While India is poised to become the world’s third-largest auto market by 2020, the electric-car market remains small. More than 95% of the electric vehicles on the roads are low-speed electric scooters, industry lobby group Society of Manufacturers of Electric Vehicles claims. Tesla’s environmentally friendly cars could face less resistance than fuel-run cars since it helps the government’s vision of making all vehicles in India electric by 2030. Tesla entering the market “will not prop up sales of electric vehicles in India, but it will create an aura that will augur well for the electric vehicles industry,” Abdul Majeed, partner and national auto practice leader at PricewaterhouseCoopers, told Mint.

In Oct. 2015, Tesla shared plans for opening a “gigafactory” to mass-produce lithium-ion batteries—known for their efficiency in recharging and storing energy—in India. After targeting rural electrification with solar energy, Musk could help ease urban India’s pollution woes next. The burgeoning air pollution, which kills 1.2 million people each year, can likely be partly countered by swapping out gas-guzzling vehicles for electric ones.
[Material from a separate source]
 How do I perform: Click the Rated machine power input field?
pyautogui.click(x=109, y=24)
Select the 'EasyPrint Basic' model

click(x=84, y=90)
To make its electric cars a reality in India within the short time-frame, Tesla needs to seriously ramp up efforts in setting up dealerships and service centers—both of which are currently non-existent. As for battery charging, the company has vowed to install a cross-country network of superchargers.

Tesla should also think long and hard before introducing autopilot, the much-hyped self-driving capability in all recent Tesla models, in a country with poor infrastructure, where deplorable driving skills rule, and pedestrians treat the road as one with the sidewalk.